Secondo il Presidente di FVM “non ci si deve stupire, quindi, se tutte le confederazioni hanno contestato anche le parti più attese come quella del ricambio generazionale, molto enfatizzata ma per ora priva di atti concreti. Infatti, se sono affidabili i dati della Ragioneria dello Stato, avremo l'uscita di un milione di dipendenti pubblici nei prossimi 10 anni, 230mila solo nei prossimi quattro, mentre il decreto annuncia l’assunzione di soli 15mila giovani”. “Non ci si deve stupire – prosegue Grasselli - se la spesa pubblica aumenta ancora mentre si diminuisce il personale della PA, sappiamo come e da chi vengono inghiottiti i soldi dei contribuenti. Intanto, è bene saperlo, in Italia la spesa pubblica per la sanità scende al 7% del Pil, quindi tra le più basse dell’Europa occidentale. Non si può pensare di rilanciare la PA senza investire in formazione, in tecnologia, in innovazione dell’organizzazione e, soprattutto, nel coinvolgimento di chi ci lavora, valorizzandone la professionalità, inserendo stabilmente i giovani nativi digitali a gestire la transizione 2.0 e riconoscendo i loro diritti, a partire dal rinnovo dei contratt”.

“Un dato positivo - riconosce Grasselli -, sta nella previsione ancora del tutto generica, del riconoscimento di una specificità professionale alla sanità nell’ambito della riforma della PA. Il Ministro Lorenzin probabilmente ha sostenuto le richieste di Cosmed e delle OOSS della dirigenza medica. Cosa bolle in pentola però non è dato sapere”. La decadenza dell’obbligo assicurativo per i medici e sanitari del Ssn e l’incremento del numero delle borse per la specializzazione dei medici, “fanno sperare che il settore abbia nei prossimi passaggi legislativi la giusta attenzione”. Invece,”l’estensione della rottamazione ai direttori di struttura potrebbe favorire la già pesante falcidia di posizioni apicali della sanità. Se i medici e i dirigenti sanitari, come chiesto ripetutamente negli ultimi anni, saranno classificati al di fuori del ruolo unico della dirigenza della PA potrebbe aprirsi una stagione più rispettosa della competenza tecnico scientifica di chi opera nel settore; una fase in cui le carriere si potranno nuovamente basare più sul merito professionale che sulla managerialità di dirigenti cui, nella stragrande maggioranza dei casi, nelle aziende sanitarie bloccate dai piani di rientro e dai tagli non è di fatto consentito gestire niente”.
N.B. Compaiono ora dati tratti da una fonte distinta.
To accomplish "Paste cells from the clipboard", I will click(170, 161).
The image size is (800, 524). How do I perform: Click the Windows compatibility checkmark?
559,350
“Questa riforma - conclude Grasselli - avrà un senso e una utilità pratica solo se riuscirà a rimotivare i professionisti della salute, anche attraverso un nuovo stato giuridico che li preservi dalle logiche burocratiche che rispondono alle esigenze dei ministeri e mediante un percorso nuovo che, anche ridiscutendo l’obbligo di una specializzazione universitaria per l’inserimento nel Ssn, fondi le specializzazioni e la carriera sull’apprendimento sul posto di lavoro, sul merito e sulla professionalità”.